Selon vous, quelles sont les raisons de cette pénurie de médicaments ?
Les raisons sont multiples et variées. On nous répond que le manque de médicament est dû à une tension sur certains médicaments qui ne sont pas disponibles suffisamment. Mais, il y a des médicaments que l’on ne trouve que chez certains grossistes. La question que l’on se pose, pourquoi sur 700 grossistes, il n’y a que quelques-uns qui ont ces médicaments ? Il y a aussi de nombreuses questions sur les raisons de cette pénurie auxquelles il n’y a pas eu de réponse. En l’occurrence, est-ce qu’il y a des blocages ? Est-ce qu’il y a eu des programmes qui n’ont pas été signés à temps ou qui ont été signés à temps mais les opérateurs n’ont pas honoré leur engagement ? Est-ce qu’il y a eu des produits qui ont été enregistrés et qui n’ont pas été produits ? Est-ce qu’il y a eu des produits qui ont l’habitude d’être produits et en ce moment la production est arrêtée ?
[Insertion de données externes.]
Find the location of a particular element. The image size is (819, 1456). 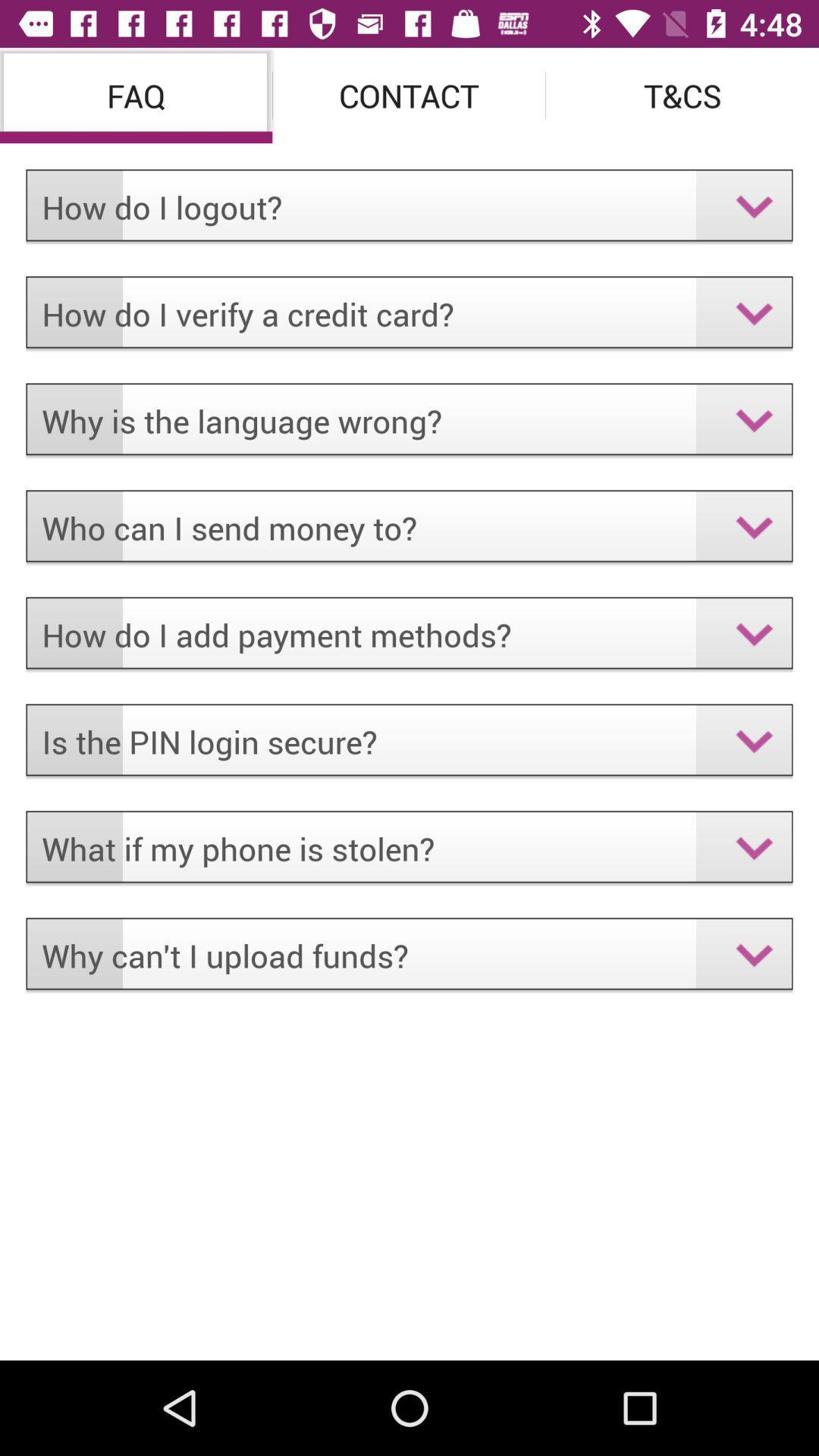

contact is located at coordinates (408, 94).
C’est autant de questions qui mériteraient des réponses claires. D’autant plus que la liste de médicaments en rupture est variée. Elle touche le produit fabriqué localement et le produit importé.
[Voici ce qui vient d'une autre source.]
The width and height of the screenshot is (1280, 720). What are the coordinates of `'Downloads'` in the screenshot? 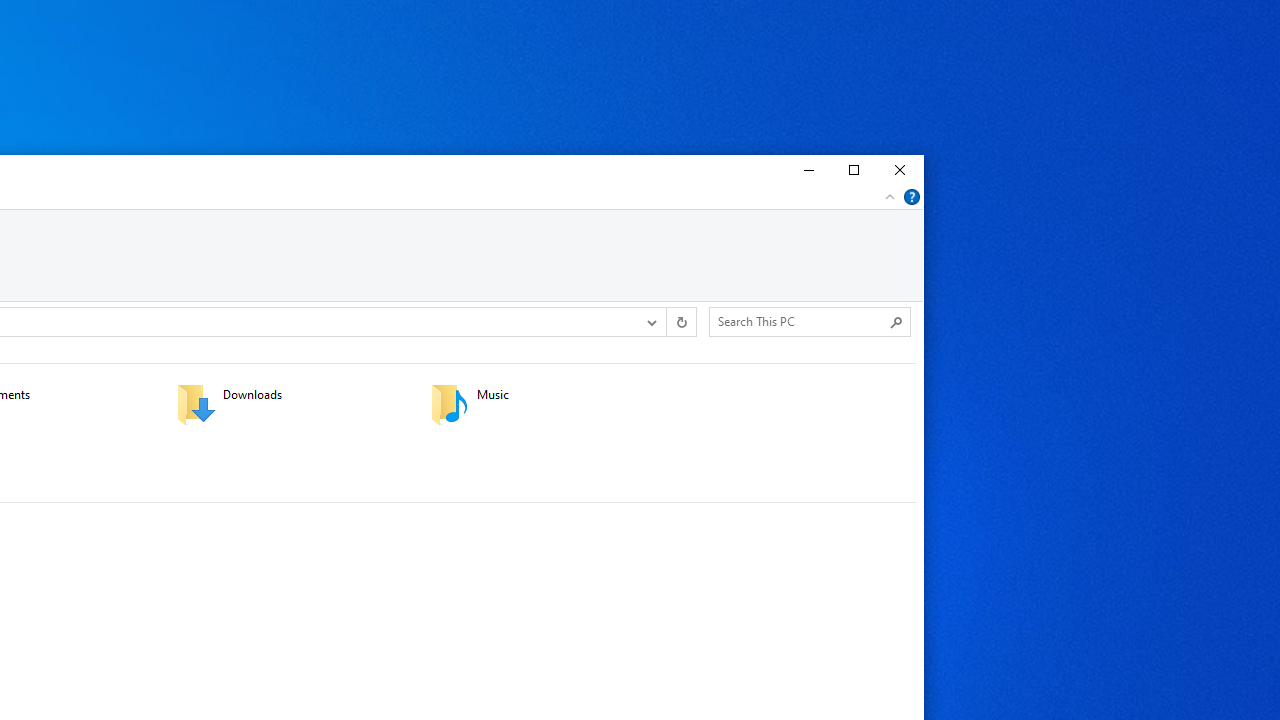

Les grossistes devraient aussi s’exprimer. Si eux subissent des pressions de la part des laboratoires, ils n’ont qu’à le dire. Maintenant qu’ils sont organisés en association, ils peuvent également exprimer leurs doléances quant à leurs relations avec les laboratoires ou les importateurs. S’il y a un grossiste qui est privilégié par rapport à d’autres, il faut qu’ils le disent. S’il y a des choses qui se passent entre les fournisseurs initiaux et les distributeurs, ils n’ont qu’à l’exprimer. Si eux aussi subissent des ségrégations et des conditions financières, ou des pratiques qui ne sont pas conformes à la réglementation, ils n’ont qu’à le dire. Ils ne devraient pas réagir en remettant en cause seulement les déclarations des pharmaciens ou du Snapo, ou en contestant le nombre de médicaments en rupture que nous présentons. Si eux sont victimes de pratiques qui sont à l’origine des problèmes de disponibilités des médicaments, il faut qu’ils aient le courage de s’exprimer , comme nous on le fait en exprimant notre colère et en dénonçant cette situation qui a trop perduré.

Est-ce que le Snapo a prévu d’autres actions sur le terrain pour protester contre cette pénurie de médicaments ?
Pour le moment, nous allons poursuivre la grève blanche au niveau de tout le territoire national, chaque dimanche durant les prochaines semaines. Mais, il y a déjà certains de nos membres qui réclament que cette grève soit multipliée durant la semaine. C’est-à-dire ne pas se limiter à une seule journée et l’organiser deux à trois fois par semaine. Il y a aussi certains qui sont prêts à arrêter de travailler, car la situation est devenue insoutenable face aux demandes des malades. Surtout que quand le pharmacien fait ces commandes, les grossistes lui imposent des conditions. Où il se retrouve avec des petites quantités insuffisantes pour répondre à la demande, des produits qui vont rapidement se périmer et on lui impose d’autres produits.
En attendant, pour le moment, le Snapo maintient la grève blanche à une journée par semaine, avec la possibilité de l’étendre à d’autres jours de la semaine. On garde toutefois l’espoir que l’on sera entendus par les pouvoirs publics et que nous aurons rapidement des réponses et que les choses vont bouger avec la volonté exprimée par le gouvernement et les intentions qui ont été émises par le président de la République.